The problem quickly became processing time and speed considerations. While my code started out fabulously quick with blocks being converted at a rate of 80,000 per second it always degenerated into a sluggish crawl at 0.25 blocks per second before even nearly done. At first I thought it was due to SQL indexing being a problem and I looked at various ways to cut down on indices and not building them on the fly. It wasn't too long before I determined that the real problem was shear number of transactions per block and the number of linkages between them that made progress painful.
I adapted my code in various ways. Initially I started working with SQLite3. During the indexing problem phase I thought SQLite3 cannot handle large databases because of index table rewriting. This is still probably true but to lesser an extent than I thought. As I progressed and ran speed tests I saw that the actual query rate didn't drop off so much as the number of transactions per block, and inputs/outputs per transaction increased massively, and this was the underlying reason for the slow down. But before that realization I'd already migrated onto MySQL, hoping to find better index handling. While MySQL was somewhat better it didn't solve the problem of slow data conversion.
The real problem is that SQL data indexes are inherently based on ordering of data (B-trees) and the blockchain is primarily unordered data. Sure, the blocks are ordered but the block related data (headers) is a very small part of the overall mass, and only adds up to around 30MB of the current 40GB that makes up the blockchain. Once you look inside blocks the connectedness is primarily hashes, or key-value type linkages. And the connections are between input-output pairs that span the entire blockchain. Which, dummy me, is why the blockchain uses leveldb, hash maps and key-value indexing.

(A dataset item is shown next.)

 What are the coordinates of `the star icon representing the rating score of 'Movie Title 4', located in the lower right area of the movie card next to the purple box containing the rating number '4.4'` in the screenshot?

And yet, a SQL interface is so useful for asking the kinds of questions that are external to how the blockchain functions.

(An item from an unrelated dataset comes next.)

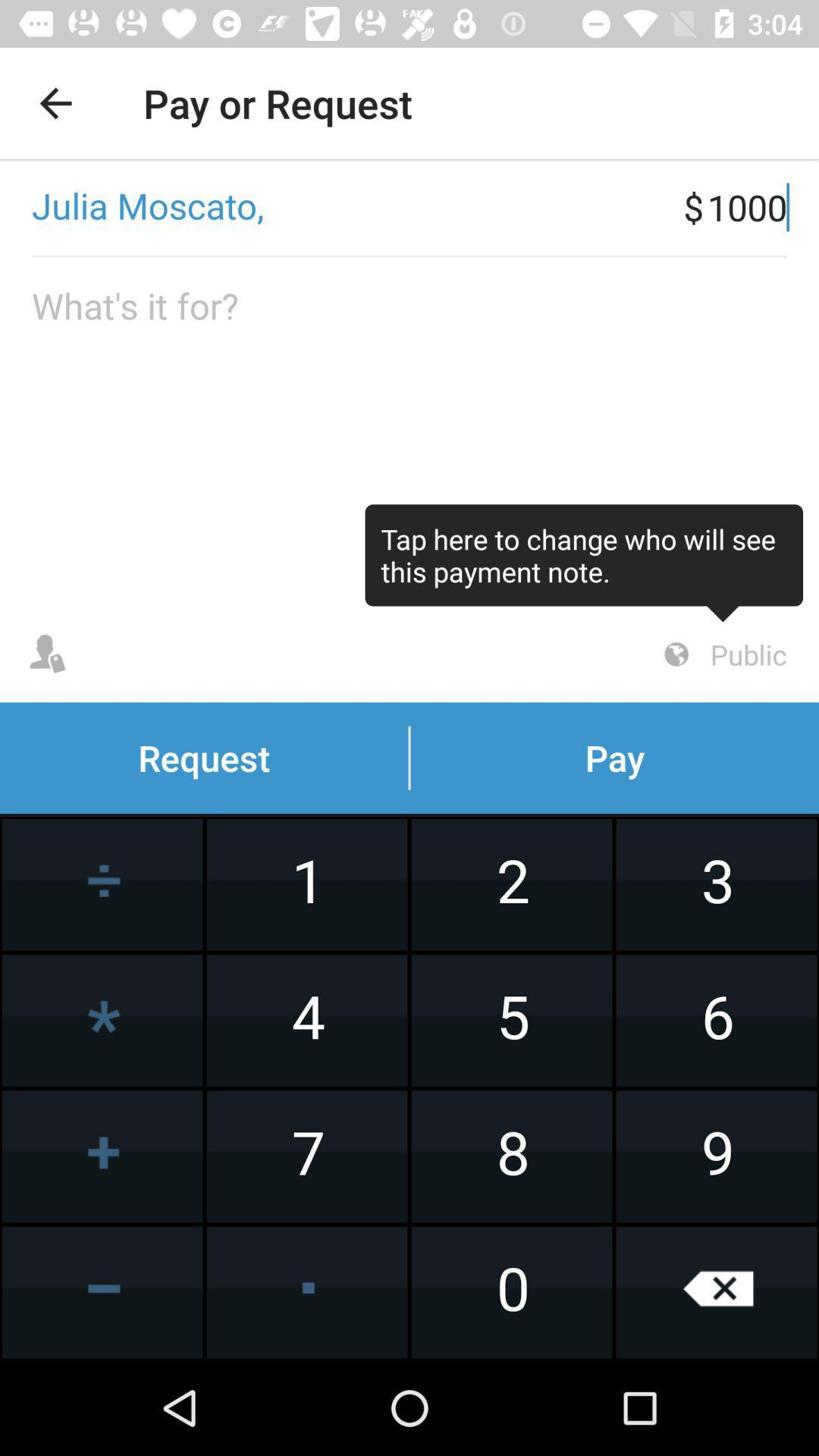 This screenshot has width=819, height=1456. I want to click on the item next to the pay or request app, so click(55, 102).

After all that messin' about, I do have a rather flabby conversion utility that will suck up blockchain data and run crazy with SQL insertions in spastic fits building a full SQL database. At every step I tried to keep data size to a minimum, sometimes even at the cost of query convenience (more on this later). You see, I'd read that some SQL conversions were resulting in 300GB databases and needed high performance servers with SSD raid arrays. I didn't want to go down that road, if at all possible, and needed to work with a regular sluggish hard disk using less space than the actual blockchain. At least that was the goal, so far sadly missed. Hint: don't try working with the blockchain in SQL format without an SSD. There is simply too many queries/insertions, or more basically, too many IOPS. I tried all sorts of ways to cut down on these IOPS. I wrote out unindexed data tables with intermediate table linkages to be "fixed up" later. In the end the cost of a fully connected, useful to query, SQL database is a gazzillion IOPS.
I made some efforts to run with the tables on ram disk (tmpfs) with good results. The problem was lack of RAM with only 2Gb or 4GB available on my current systems and tables already adding up to around 10GB. You'll see code to handle multi-pass conversions in the script. This was to allow building tables consecutively in RAM. This worked well to an extant until hitting the outputs table. Some more work using Merge tables followed and building tables in slices, but in the end most of this was too much hassle for only moderate gains.
The game changer involved moving to my rather dated 30GB SSD (already burdened by Ubuntu OS and various other project data, movies, photos, emails) and comparing this to the first hard disk conversions. Well, even this was a massive improvement. Whereas running on a hard disk slowed to a ridiculous 1 block per 20 seconds (with 150,000 blocks to go; aborted), my weary old SSD gave me an astonishing 0.3 blocks per second up til the last 10,000 blocks. And this is where I stand today - with Python conversion script, and the burning desire to go buy a new SSD.
I'm waiting on more space and even more speed. Recent reviews of low-end available drives promise 20,000-40,000 IOPS compared with my current rather lame 600 IOPS. Either coincidentally or perhaps due to underlying DB operations, that just happens to be roughly the same number of queries per second I get out of MySQL while running the converter.
Bottom line reached, buy new SSD soon and revisit my conversion efforts. In the meantime I've pushed the in-progress script to my github. Coming soon - SQL & SQLer Too, a more in depth look at the schema I settled on, and how to use it for various reporting. Further sequels to follow on as yet unknown uses involving rendering OpenGL blockchain data visualizations destined to end up on Youtube.